### Collected data
::::

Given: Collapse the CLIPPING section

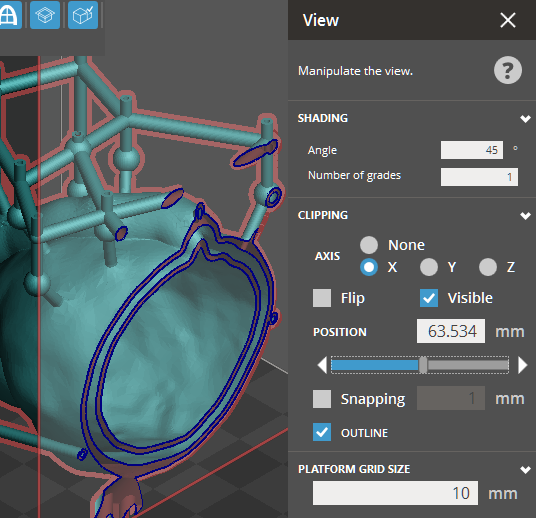Looking at the screenshot, I should (x=525, y=216).
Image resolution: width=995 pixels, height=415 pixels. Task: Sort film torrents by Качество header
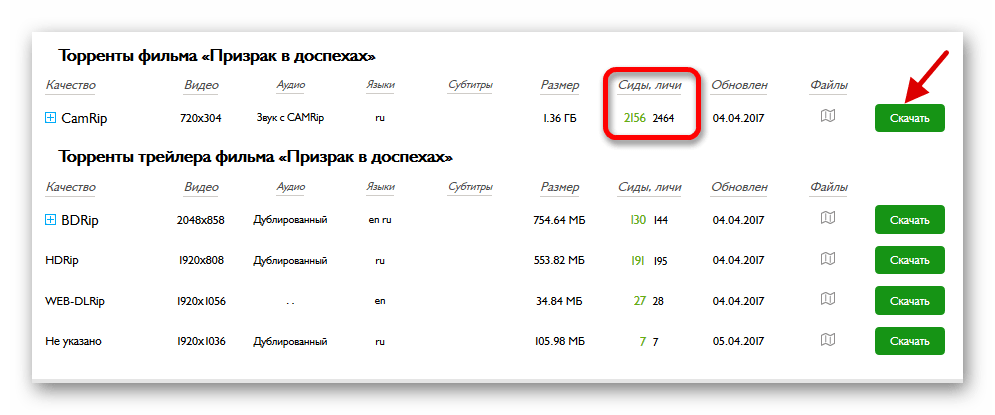coord(70,85)
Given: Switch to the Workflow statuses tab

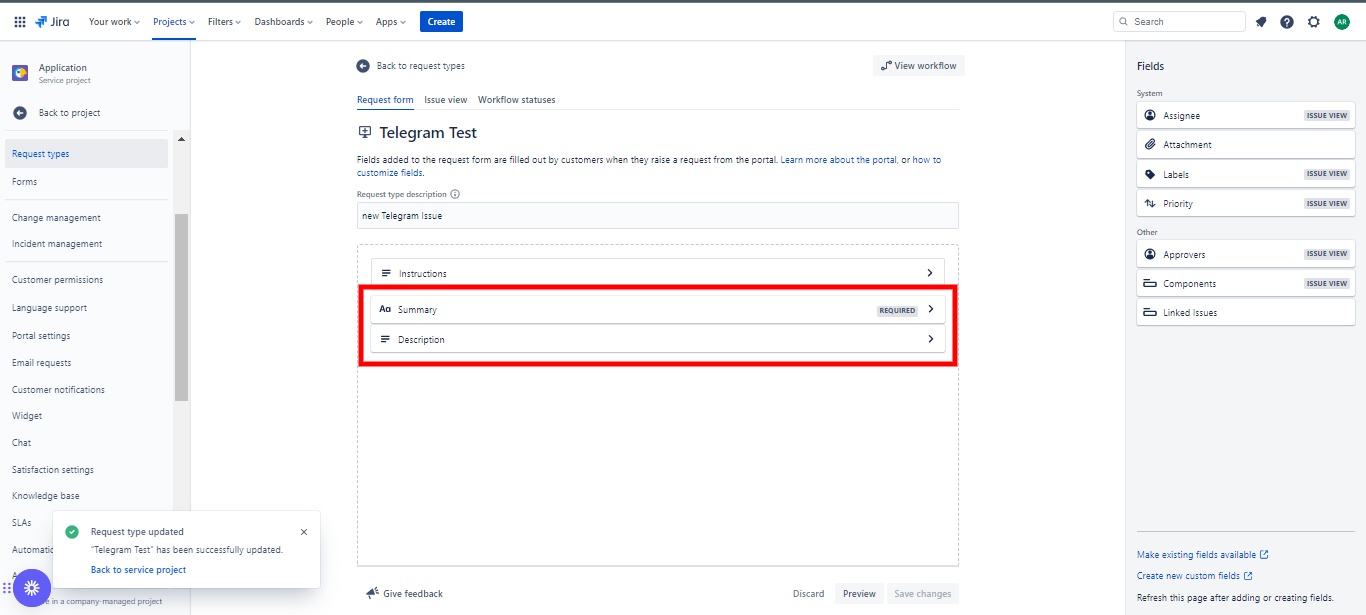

::::

### Task
Please repeat every record exactly as it stands, leaving out any pictures.

### Output
Given: Collapse the CLIPPING section

Looking at the screenshot, I should (x=525, y=216).
Image resolution: width=995 pixels, height=415 pixels. Task: Sort film torrents by Качество header
coord(70,85)
Given: Switch to the Workflow statuses tab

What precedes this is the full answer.